(Activity) Using the line with "Screen dimensions: 565x529" as your starting point, transcribe it and each line beneath it word for word until the records run out, without pictures.

(Data supplied)

[Start of Attachment]

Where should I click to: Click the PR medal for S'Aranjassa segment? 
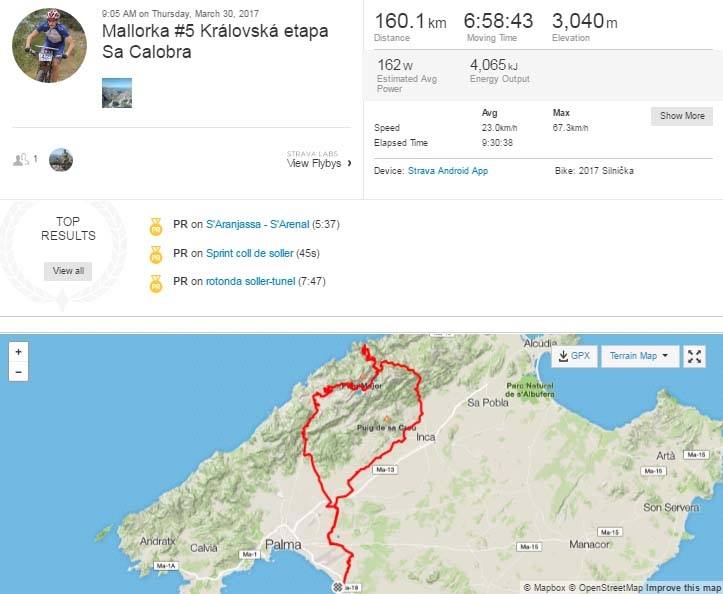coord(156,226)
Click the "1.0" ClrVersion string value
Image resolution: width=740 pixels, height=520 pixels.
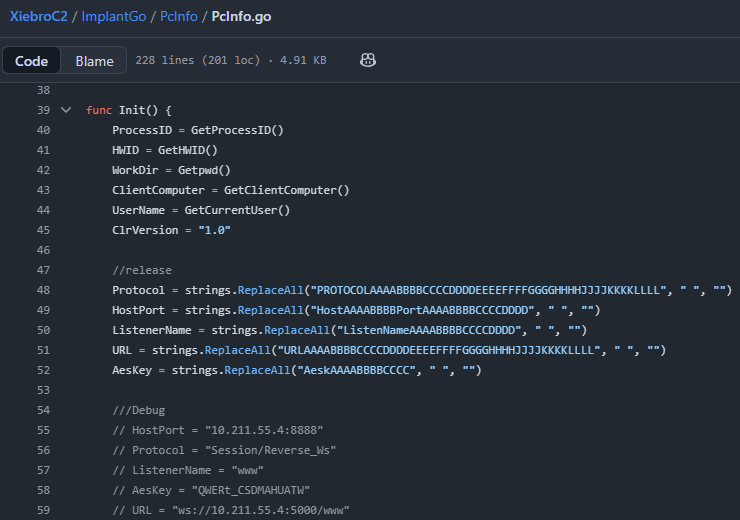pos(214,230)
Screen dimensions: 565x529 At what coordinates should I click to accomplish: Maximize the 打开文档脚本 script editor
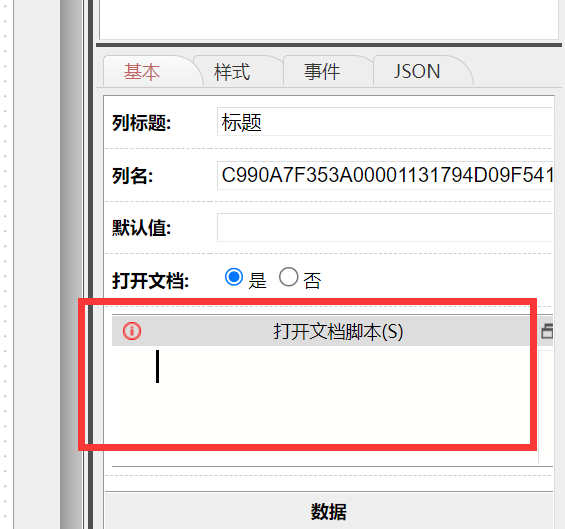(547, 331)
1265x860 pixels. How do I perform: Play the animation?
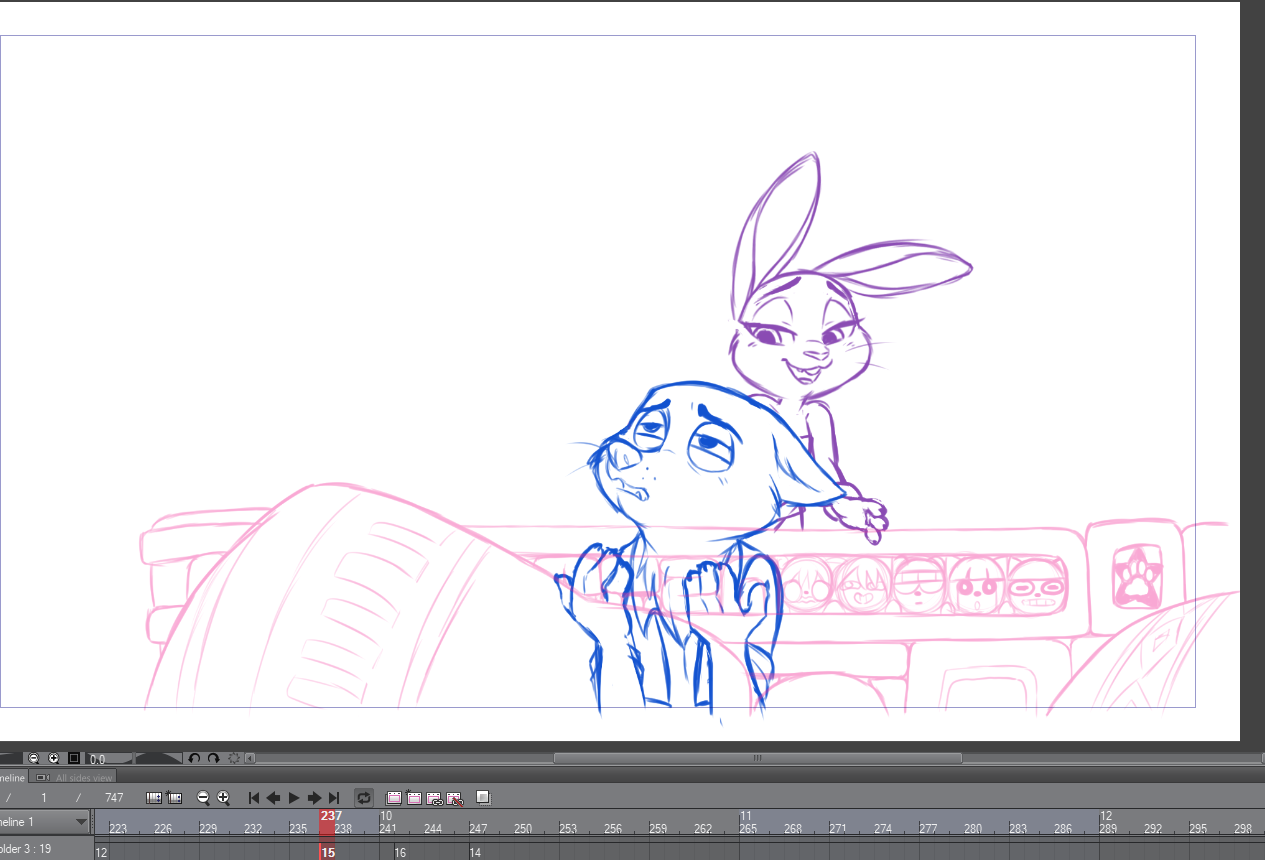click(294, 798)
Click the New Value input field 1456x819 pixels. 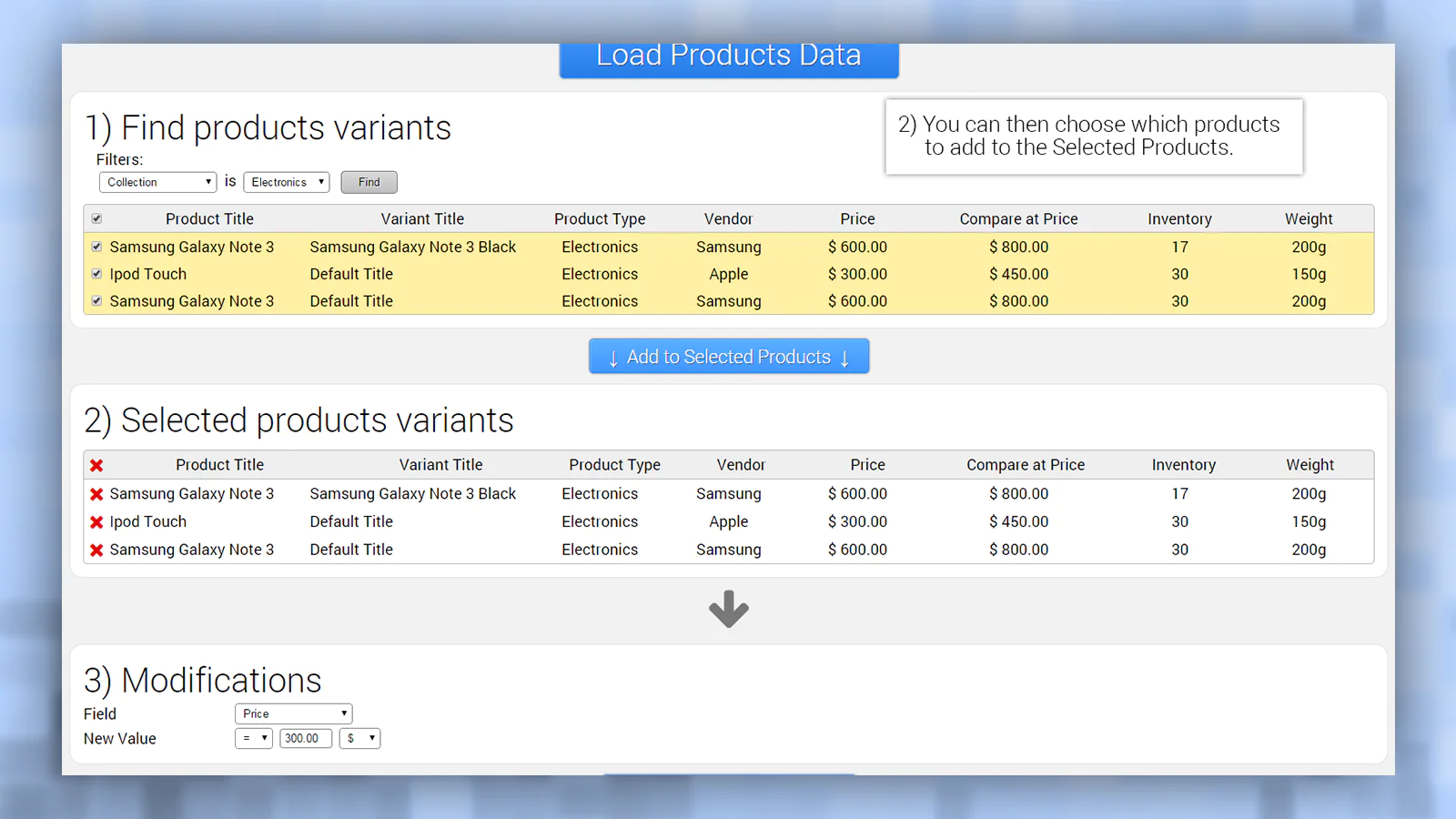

[End of Attachment]

(Completed exercise)
Screen dimensions: 565x529 At what coordinates should I click to accomplish: Maximize the 打开文档脚本 script editor
(547, 331)
1265x860 pixels. How do I perform: Play the animation?
click(294, 798)
Click the New Value input field 1456x819 pixels. 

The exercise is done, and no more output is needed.